Fora do cristianismo não existe esperança para uma humanidade que sofre. No Cristianismo existe uma esperança que não passa pelo que o homem pode fazer em relação a si mesmo, até porque o evangelho declara que em última instância o homem nada pode fazer para alterar a sua situação... ele é impotente. Esta não é uma declaração pessimista porque do outro lado o próprio Deus aparece a resolver aquilo que o homem provocou.

A resposta também não passa pelo purgatório, pelo carma, por reincarnações sucessivas em que o homem sofre as consequências das suas acções até atingir um estado superior de perfeição.

A resposta do evangelho é muito diferente e muito mais sublime - Jesus substituiu o homem na cruz, sofrendo Ele mesmo a pena do pecado, para que o homem possa ser introduzido na presença divina por toda a eternidade.
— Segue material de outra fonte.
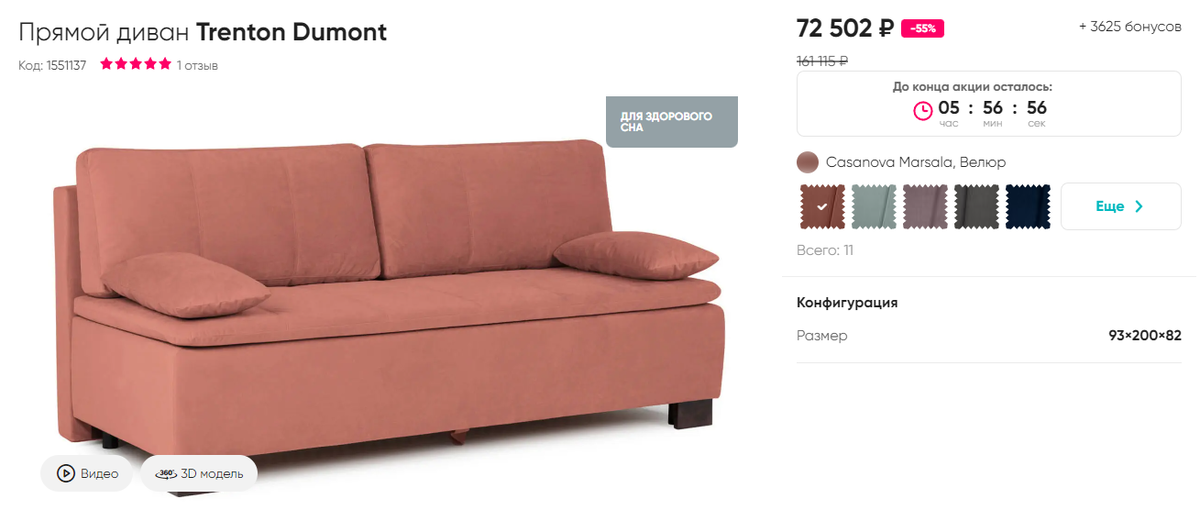Click the clock icon in the countdown timer
Viewport: 1200px width, 510px height.
click(923, 109)
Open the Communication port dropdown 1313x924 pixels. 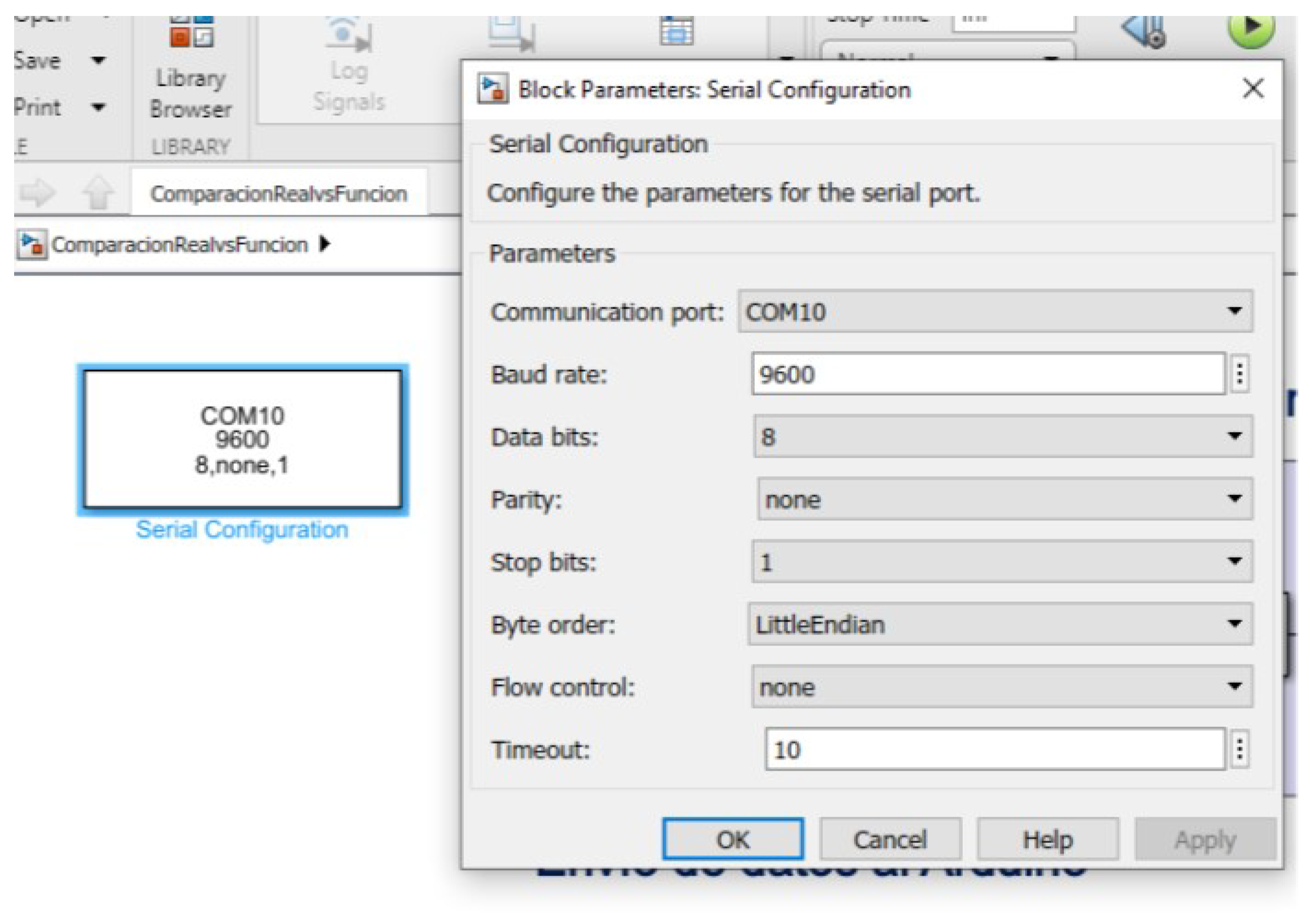(995, 312)
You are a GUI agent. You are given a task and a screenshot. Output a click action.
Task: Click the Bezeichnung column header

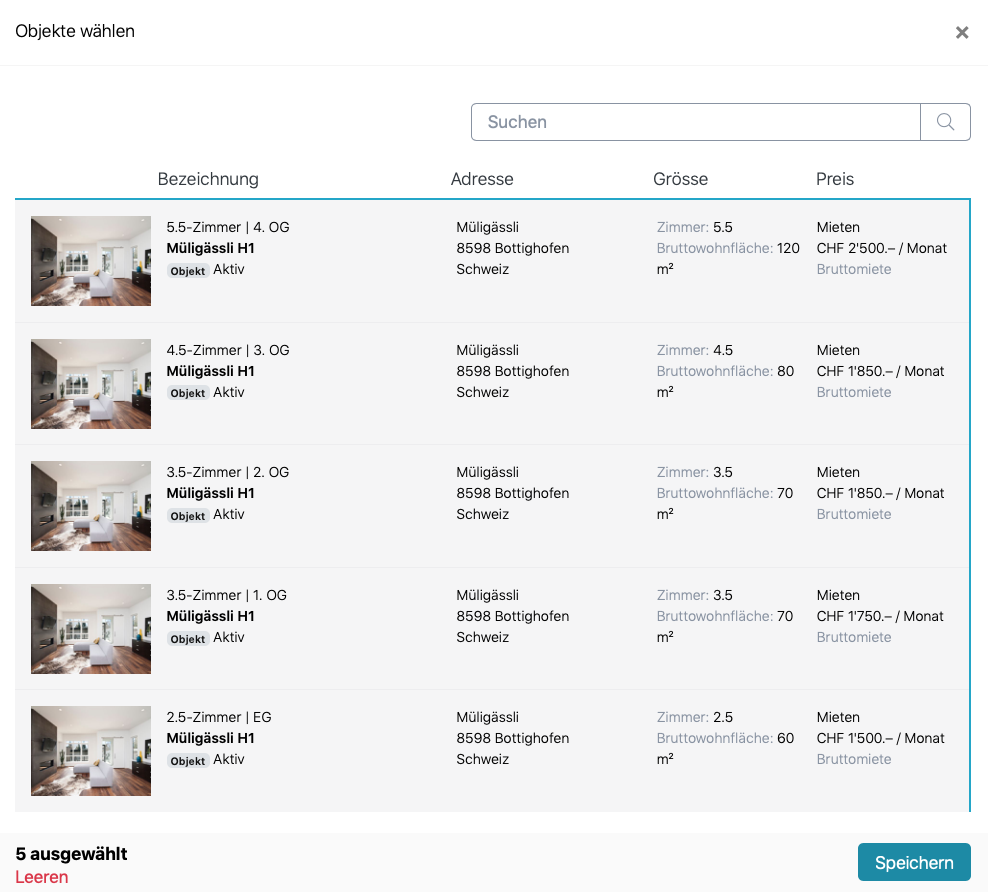coord(208,179)
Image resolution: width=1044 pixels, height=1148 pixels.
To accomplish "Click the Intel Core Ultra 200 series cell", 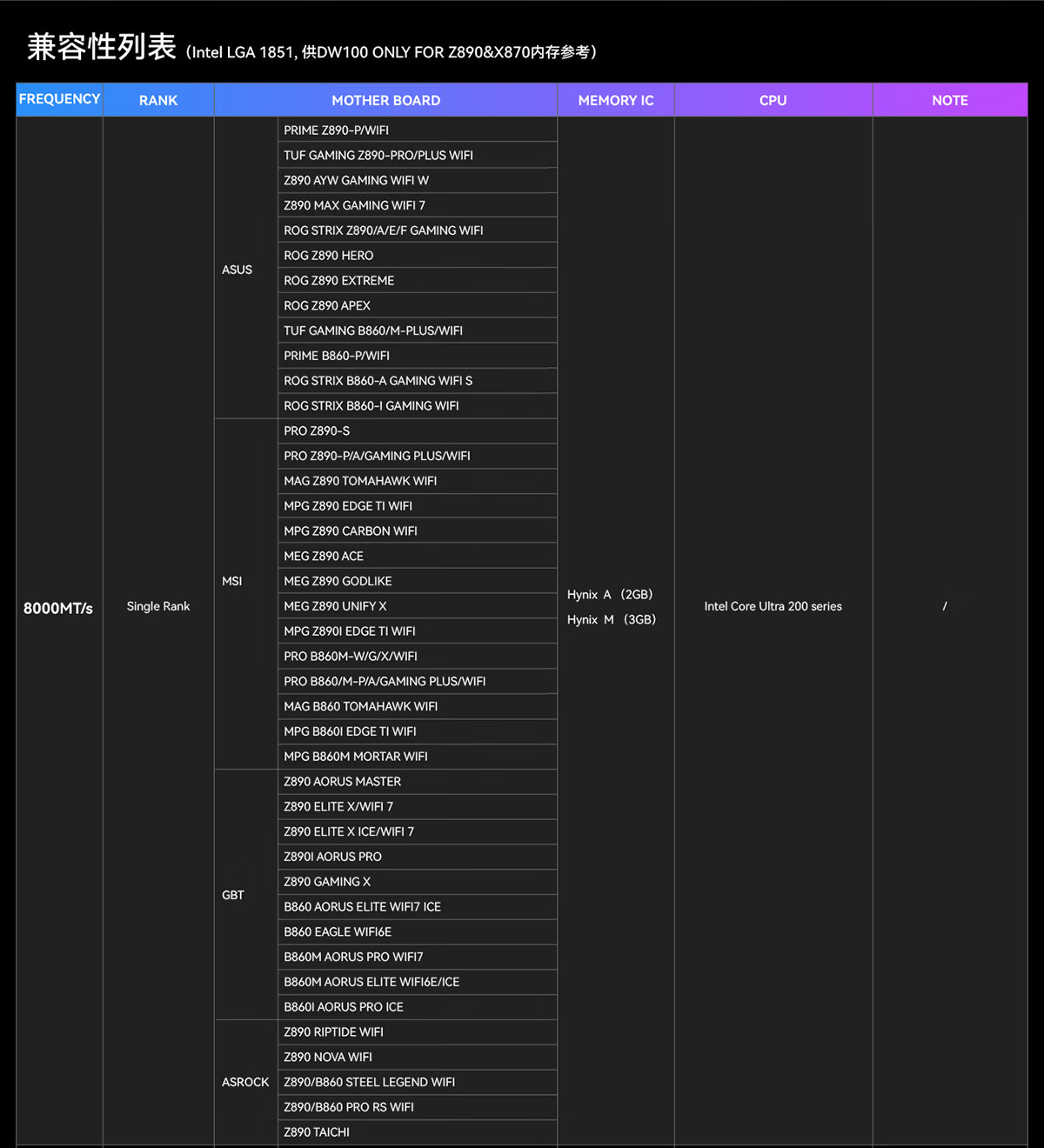I will pyautogui.click(x=773, y=606).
Para o cristão o tempo é apenas um vestíbulo para a eternidade. O tempo é a oportunidade da grande escolha: a vida eterna pelo perdão que há em Jesus.

 

 

              O sofrimento como a morte é um sinal de alarme. A dor é o sintoma que nos alerta para aquilo que está a destruir a nossa vida.

                Alguma coisa vai (está) mal na humanidade e no mundo.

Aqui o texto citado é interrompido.